The Court finds that the SEC has satisfied its burden of proving "substantial loss" because even defendant's own expert, Dr. Gompers, testified that there was an aggregate equity valuation loss of over $100 million when the FDA disclosed its recommendation on April 30, 2013. Thus, a Tier III penalty is warranted.
Within Tier III, the Court has the discretion to impose, for each violation, up to $150,000 penalty or Johnston's gross amount of pecuniary gain, whichever is greater. 17 C.F.R. § 201.1001 & Tbl. I (increasing the maximum Tier III penalty from the statutory limit of $100,000 to $150,000 to account for inflation). The Court may also consider the following factors when determining the appropriate fine: the egregiousness of the violation, the defendant's willingness or failure to admit wrongdoing, the isolated or repeated nature of the violation, the degree of scienter involved, the defendant's cooperation or lack thereof with authorities and the defendant's current financial condition. SEC v. Esposito, 260 F. Supp. 3d 79, 93 (D. Mass. 2017).
As described above in the context of the officer and director bar, the Court finds that Johnston acted with the requisite scienter but that his fraudulent conduct was isolated to this incident and was not particularly egregious. Accordingly, the factors weigh in favor of imposing a penalty less than the statutory maximum. Cf. Weed, 315 F. Supp. 3d at 677 (D. Mass. 2018) (where the Court imposed the statutory maximum for a Tier III penalty when the defendant engaged in a pump-and-dump scheme). Moreover, the Court finds that Johnston's scheme to defraud warrants a single penalty. SEC v. Interinvest Corp., Inc., No.
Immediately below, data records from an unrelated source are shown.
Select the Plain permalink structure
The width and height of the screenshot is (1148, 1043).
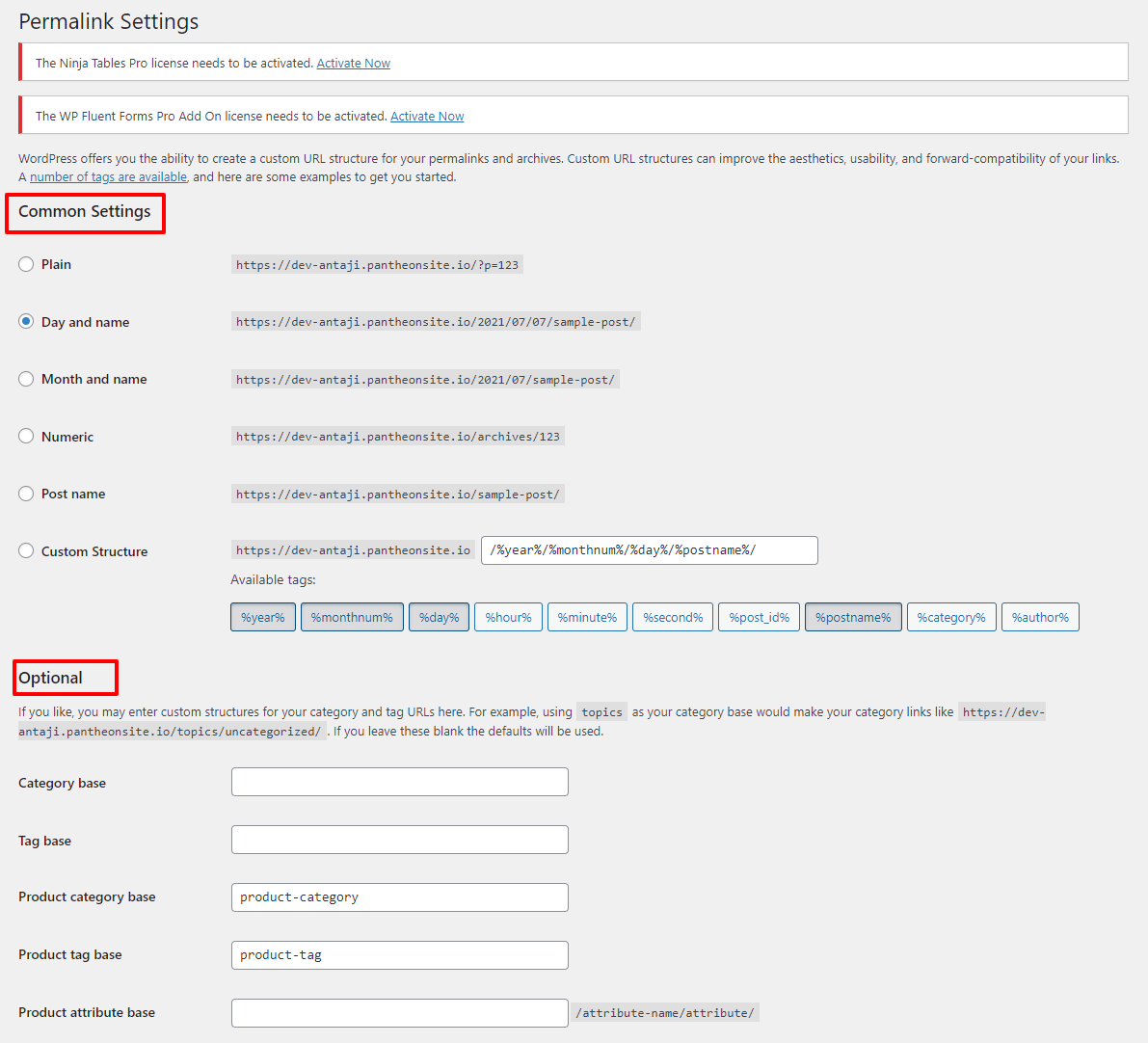pyautogui.click(x=26, y=263)
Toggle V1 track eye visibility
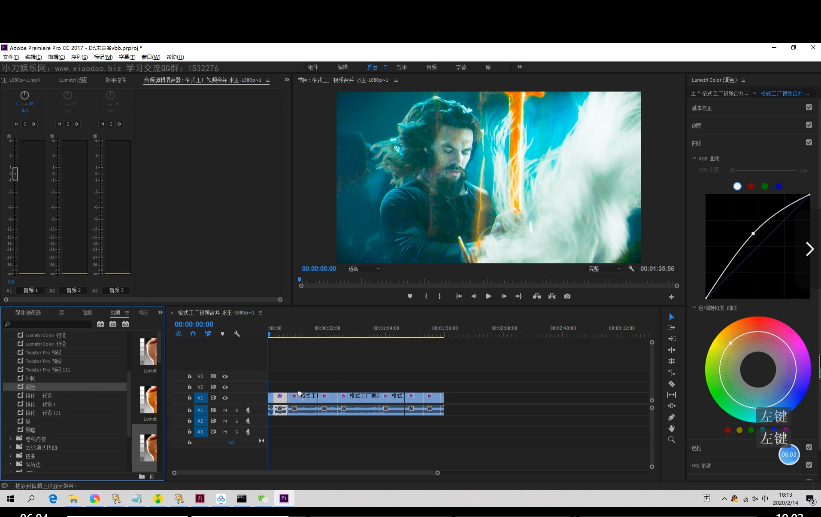The image size is (821, 517). tap(225, 398)
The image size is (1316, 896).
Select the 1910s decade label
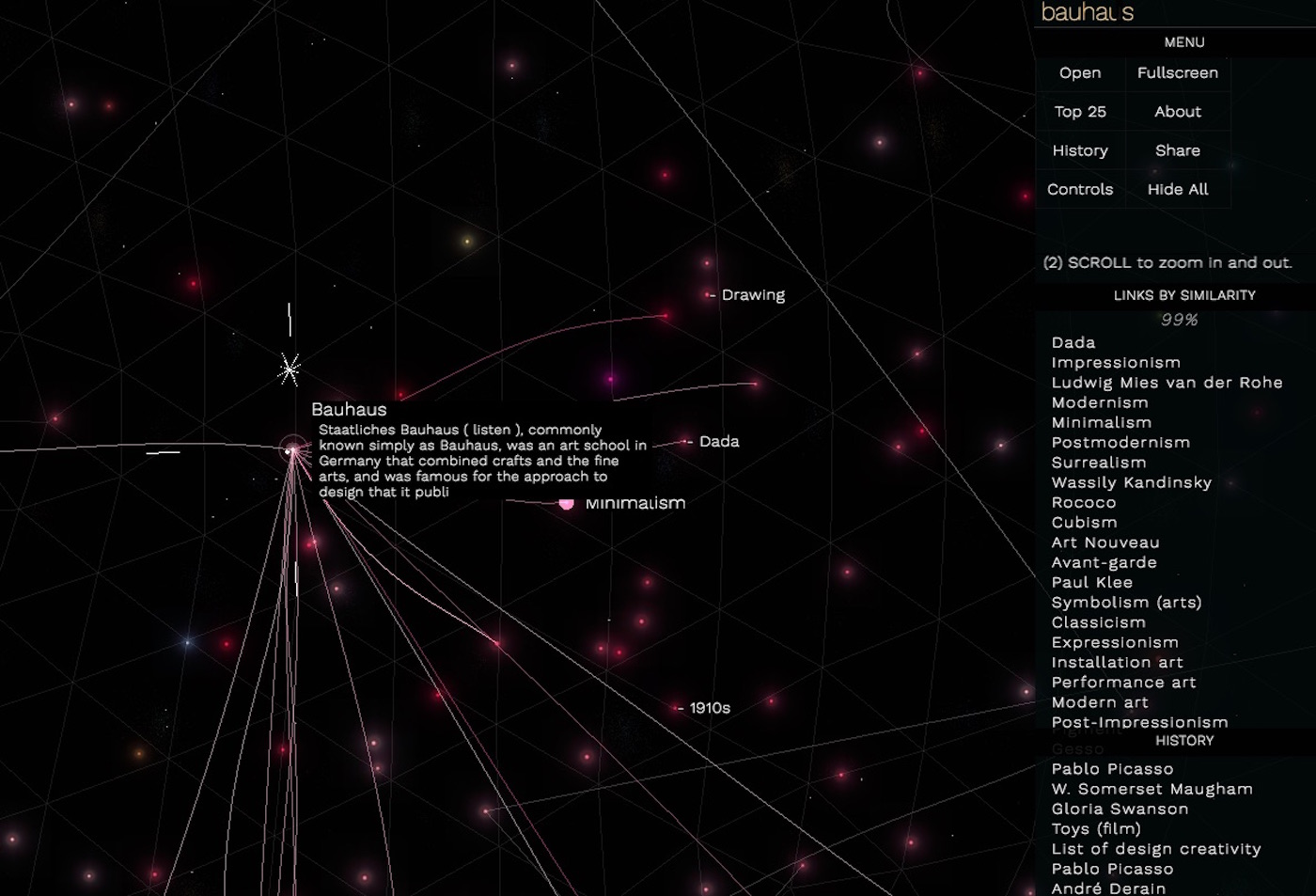pyautogui.click(x=711, y=708)
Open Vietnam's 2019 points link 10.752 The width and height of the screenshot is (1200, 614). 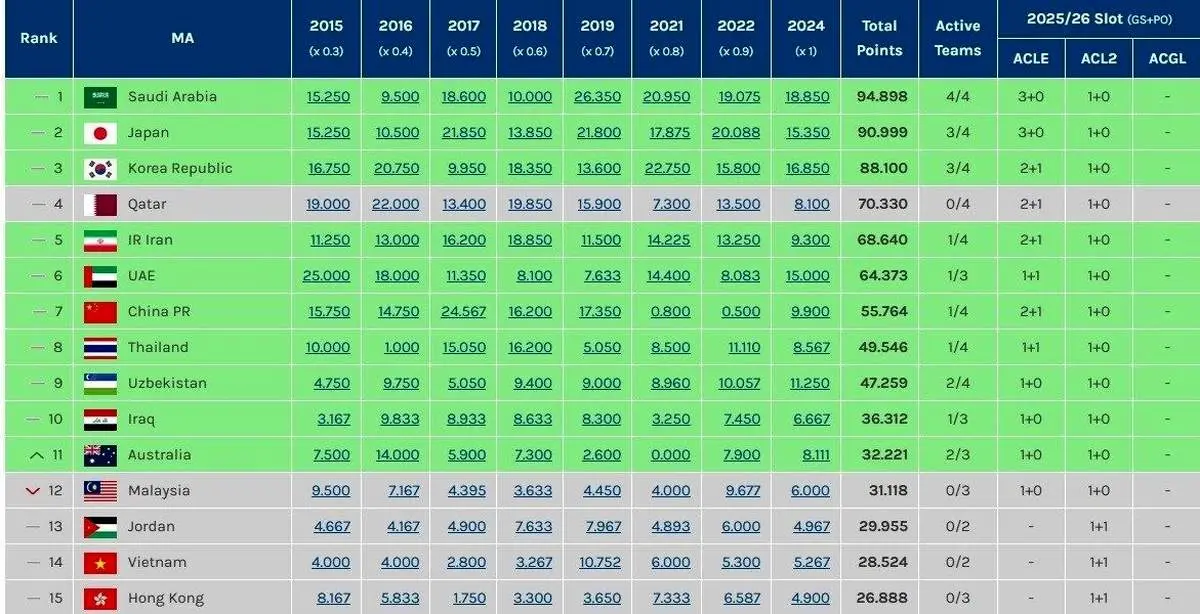pyautogui.click(x=597, y=562)
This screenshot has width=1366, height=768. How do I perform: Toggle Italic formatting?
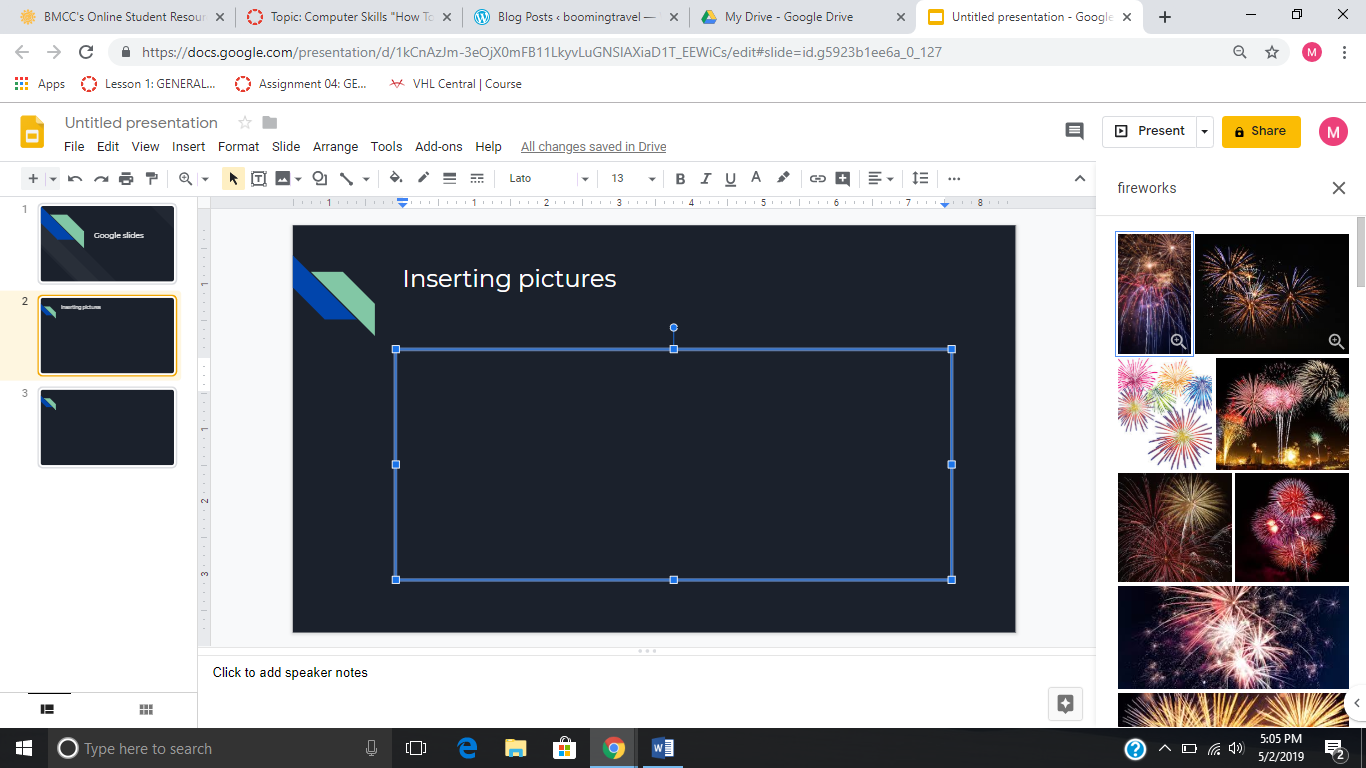[705, 179]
CV 15-12350-MLW, 2016 WL 8711689, at *1 (D. Mass. Dec. 23, 2016) (holding that where a defendant has violated a number of securities laws in carrying out a single scheme, it is appropriate to impose a single penalty on each defendant). Accordingly, Johnston will be ordered to pay a civil penalty of $120,000 for his scheme to defraud.
E. Permanent injunction
A permanent injunction is appropriate if the Court determines there is a reasonable likelihood that the defendant will violate the laws again in the future. SEC v. Bilzerian, 29 F.3d 689, 695 (D.C. Cir. 1994). In making that determination, the Court considers:
whether a defendant's violation was isolated or part of a pattern, whether the violation was flagrant and deliberate or merely technical in nature, and whether the defendant's business will present opportunities to violate the law in the future.
SEC v. Druffner, 517 F. Supp. 2d 502, 513 (D. Mass. 2007), aff'd sub nom. SEC v. Ficken, 546 F.3d 45 (1st Cir. 2008).
Consistent with the analysis expounded above, the Court finds that Johnston's fraudulent conduct was deliberate but not flagrant and that he may well be presented with opportunities to violate the law in the future. Accordingly, he is permanently enjoined from violating securities laws.
For the foregoing reasons, the SEC's motion for final judgment (Docket No. 232) is ALLOWED, in part, and DENIED, in part. The Court imposes a two-year officer and director bar, disgorgement of $5,677 plus prejudgment interest, a civil penalty of $120,000 and a permanent injunction.